California gubernatorial hopeful Eric Swalwell once penned a graphic, sex-charged college poem boasting of lovers “kissing till veins imploded and exploded” — with “blood rolled down our chins,” according to a report.
The Democrat, now running for governor, wrote the eyebrow-raising piece when he was a 19-year-old student enrolled at Campbell University, where he contributed to the literary magazine “The Lyricist” and also penned a column for the student newspaper, according to Daily Mail.
The poem, titled “Hungover From Burgundy,” describes two partners meeting atop a hotel before having “formless and magnificent” sex in a “flurry of limbs and nails,” with the narrator appearing to relish being bitten.
“While I screamed / She bent her lips to mine,” the passage reads, adding the pair kept kissing “till veins imploded and exploded … For bounded mouths cannot speak of parting.”
“And there beauty was, formless and magnificent — a flurry of limbs and nails. She chased and I ran, I chased and she ran,” Swalwell wrote in the poem.
“Atop my hotel she stopped, and I lept for cloth and tan, my anxious arm she bit — my scar is beautiful.”
Swalwell continued: “While I screamed, she bent her lips to mine. Kissing till veins imploded and exploded, till blood rolled down our chins, for bounded mouths cannot speak of parting.”
“In the morning, I awoke beside beauty’s shadow — her form sloppy and her legs pale.
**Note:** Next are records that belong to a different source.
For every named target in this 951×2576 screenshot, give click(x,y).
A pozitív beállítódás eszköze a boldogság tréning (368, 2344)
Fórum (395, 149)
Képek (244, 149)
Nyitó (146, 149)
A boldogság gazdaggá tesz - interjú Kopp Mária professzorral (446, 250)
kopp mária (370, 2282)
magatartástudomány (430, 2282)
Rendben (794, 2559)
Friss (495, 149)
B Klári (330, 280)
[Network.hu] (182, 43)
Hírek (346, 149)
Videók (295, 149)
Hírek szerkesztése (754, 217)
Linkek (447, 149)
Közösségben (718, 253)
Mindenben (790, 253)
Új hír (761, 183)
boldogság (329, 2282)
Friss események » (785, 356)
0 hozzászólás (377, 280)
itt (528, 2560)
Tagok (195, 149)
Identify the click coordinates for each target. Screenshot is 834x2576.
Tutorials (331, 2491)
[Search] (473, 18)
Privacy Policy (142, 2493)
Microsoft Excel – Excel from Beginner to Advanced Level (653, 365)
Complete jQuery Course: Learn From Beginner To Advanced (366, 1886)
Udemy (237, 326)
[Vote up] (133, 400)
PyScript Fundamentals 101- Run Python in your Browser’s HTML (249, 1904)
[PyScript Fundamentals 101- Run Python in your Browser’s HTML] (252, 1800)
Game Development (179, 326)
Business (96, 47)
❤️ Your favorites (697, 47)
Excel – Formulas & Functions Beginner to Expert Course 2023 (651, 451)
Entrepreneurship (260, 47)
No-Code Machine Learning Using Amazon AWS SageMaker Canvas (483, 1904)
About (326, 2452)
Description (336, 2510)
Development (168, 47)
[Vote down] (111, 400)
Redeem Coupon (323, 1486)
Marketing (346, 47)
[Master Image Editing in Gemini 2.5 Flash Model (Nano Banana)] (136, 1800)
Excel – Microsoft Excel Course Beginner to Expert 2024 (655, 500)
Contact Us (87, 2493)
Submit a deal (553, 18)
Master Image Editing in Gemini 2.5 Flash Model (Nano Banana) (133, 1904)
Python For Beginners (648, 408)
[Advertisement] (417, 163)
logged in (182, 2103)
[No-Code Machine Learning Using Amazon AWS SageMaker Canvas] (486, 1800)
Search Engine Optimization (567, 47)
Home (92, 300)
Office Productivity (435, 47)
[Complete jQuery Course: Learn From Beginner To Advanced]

My scar lost, my lips cracked and dry. And we groaned simultaneously.”
A spokesman brushed off the decades-old writing as youthful embarrassment in a statement to the Daily Mail, joking: “If you think Eric’s poetry at 18 was bad, you should see his diary entries from when he was 12.”
As a college sophomore, Swalwell also penned commentary that critics say expressed sympathy for convicted “cop killers,” including Mumia Abu-Jamal and Leonard Peltier — two of the most controversial criminal cases of the past half-century, according to the Daily Mail.
Abu-Jamal was convicted in the 1981 murder of a Philadelphia police officer, while Peltier was found guilty in the 1975 killing of two FBI agents. Both cases have long drawn support from activists who argue they were politically prosecuted — but remain lightning rods in law enforcement circles.
The writings are now resurfacing as Swalwell, a former prosecutor who once led a hate crimes unit, seeks the governor’s mansion — prompting opponents to question how his youthful rhetoric squares with his later role in the criminal justice system.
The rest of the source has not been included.